Situated right in the middle of the city, with its own metro stop, La Sagrada Familia Barcelona is a world famous landmark. Built from 1882, it has been a labour of love and one of the only cathedrals built entirely from donations. Expected to be finished in 2026 on the 100th year anniversary of Gaudi’s death, it will be his greatest legacy.
I went early in the morning to beat some of the crowds and it began to get busy after 9am. I picked up an audio guide which I would recommend. There is so much history and symbolism to understand in La Sagrada Familia; its worth paying for the audio tour.
Just approaching the front entrance, you get an idea of the massive scale and extensive detail of this cathedral. The sculptures are full-sized humans and animals and a mixture of very traditional gargoyles and ultra modern contemporary figures. Religious words and phrases are carved into each section and every inch teams with layers of art.
Then you walk inside.
The space is unbelievable. My eyes were drawn up the tree-like column structures to the ceiling and I felt so small in the cavernous central nave. Despite the number of people already gathering and tour groups, it was very quiet. You can find yourself alone looking at one of the many piece of art or stained glass windows and it was a very relaxed atmosphere. The cloisters you walk through on the outside protect La Sagrada Familia from any sounds from the city. It is a strange calm, like being in a man-made forest of stone.
I adored the stained glass against the white of the interior. Such a wonderful contrast. Modern yet religious, it is perfect for the space and when the light hits, colours dance all over the side naves.
The structure has been built to mimic nature therefore has few straight lines. Gaudi was against straight lines in his work, favouring curves and spirals but these were mixed with geometric designs. It was like nothing I had seen before and possibly the most unusual and distinctive cathedral I will ever see.
After walking around the interior and listening to the audio guide on history, symbolism and the construction, I headed to the Nativity Tower. This was the tower I had picked to go up and explore. Tickets have various options and you can choose between the Nativity facade or the Passion facade when you book at this link.
Please go up one of the towers if you do visit La Sagrada Familia. The views are phenomenal and you get up close to all of the design details on that side of the cathedral. It really is worth the extra few euros.
In the original designs by Gaudi, there were 18 spires planned for La Sagrada Familia Barcelona. These would represent the 12 apostles, 4 Evangelists, the Virgin Mary and the tallest at 170m would represent Jesus Christ. I would love to see La Sagrada Familia finished but this has been an extremely controversial topic among the residents of Barcelona and even the whole of Spain.
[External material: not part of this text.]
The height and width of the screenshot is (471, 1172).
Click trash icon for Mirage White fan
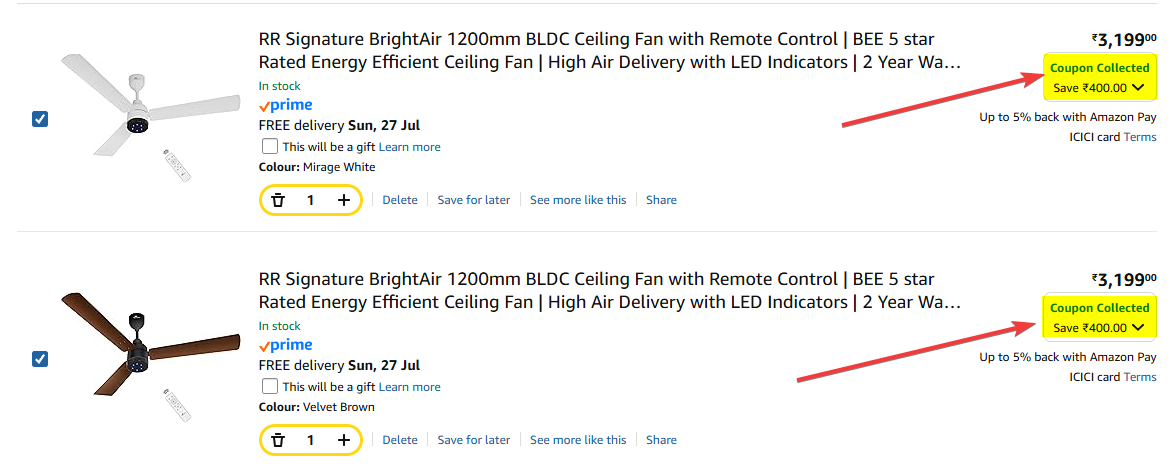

Plans and part of the interior of the cathedral were destroyed by anarchists. Many critics believe this is far from the vision Gaudi had for the people’s cathedral and others say it is a monstrosity in the city and the real cathedral of Barcelona should not have competition. It certainly is a dominant feature of this part of Spain and one of the most famous religious buildings. Whatever your views, it is unmissable.
Back inside at the museum exhibit, there is further explanation about the shapes and construction of Gaudi’s work. These elements are found not only in La Sagrada Familia but in his houses throughout Barcelona. Casa Mila, Casa Batlló and Park Güell all have beautiful examples of his style.
So why visit here? Is it worth the price of the ticket?
It is expensive. I’ve travelled through a lot of Europe and live in the UK which has some expensive tourist attractions but La Sagrada Familia is one of the top for price. At 15.00 Euros basic entrance, you need to decide whether this is for you. If you commit to visiting, I think you might as well get entrance, go up one of the Towers and get an audio guide for 24.00 Euros. The audio guide gives a really good amount of detail and takes you to various parts of the building as well as details on the tower, Gaudi and construction progress. It was my must-see attraction so I felt it was worth spending a bit extra as a value traveller.
The architecture, art and scale of La Sagrada Familia are further reasons to explore this place. It is a gigantic work of art and labour of love.
It is a UNESCO World Heritage Site and one of the most visited places in Spain.
It was consecrated by Pope Benedict XVI and you can attend mass (not regular weekly/monthly) and there are places for prayer and reflection. Check updates for live mass details at La Sagrada Familia
La Sagrada Familia is open from 9.00 until 20.00 with the crypt open from 9.00 until 10.00 then 18.00 until 21.00 most days
The towers have a lift up but descent is on foot down spiral staircases. Wear good shoes or supportive sandals
It is a religious building therefore dress respectfully.
Any bags you carry will be checked before entry. No food is permitted and you must have the print out of your ticket
Check out the small school Gaudi had built for worker’s children and go into the park opposite and get views of the outside from different angles. I would recommend La Sagrada Familia to everyone. A very unique cathedral in Barcelona.
Have you visited La Sagrada Familia, Barcelona? What did you think?